This anthracite case contrasts nicely with the dark blue lacquered dial. A notable feature of the Gravity is its off-center displays: the main dial, showing the hour and minutes, is placed at 2 o’clock, with the small seconds subdial beneath it at 4. The main dial is domed at its center and held in place with two mirror-polished screws at 3 and 9 o’clock. The minutes track around the dial is rhodium plated.

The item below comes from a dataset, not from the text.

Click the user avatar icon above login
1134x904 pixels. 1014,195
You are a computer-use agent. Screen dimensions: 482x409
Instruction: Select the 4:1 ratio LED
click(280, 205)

To the left of the time displays you can see the main bridges, which have a sandblasted finish and beveled edges. Beneath 9 o’clock the all-silicon escapement is visible. It beats at 18,000 vph, a slower speed that is better for the material’s longevity. In total, Caliber ML320 has 188 parts, with 35 jewels. Its power reserve is 50 hours. It has been adjusted in five positions. The Masterpiece Gravity 40th costs $14,900.
If the Masterpiece Gravity 40th isn’t quite your style, there are two other new Gravity models that the brand brought out at Basel. The first is the classic execution – what the brand calls “No. 1 Gravity Limited.” This version has more in common with the 2014 issue of the Gravity, but there are certain important changes. Underneath the dial, the mainplate has fine côtes de Genève finishing. The dials are plated with white lacquer; the dauphine hands are made of 2N gold. This is the only version of the three this year to have Roman numerals on the main dial. The watch is available on a black or brown crocodile strap with a folding clasp. It is a limited edition of 250 pieces. Price: $13,900.
Last comes the most avant-garde version of the Gravity. The contemporary execution, also known as “No. 3 Gravity Limited,” has a black PVD-treated steel case (43 mm in diameter, just like its sisters). The dial is in black lacquer and is rhodium plated. The markings on the seconds dial are in white and red print; the hands are rhodium plated. It comes on a black crocodile strap with a black PVD buckle. It is also a 250-piece limited edition, and also priced at $13,900.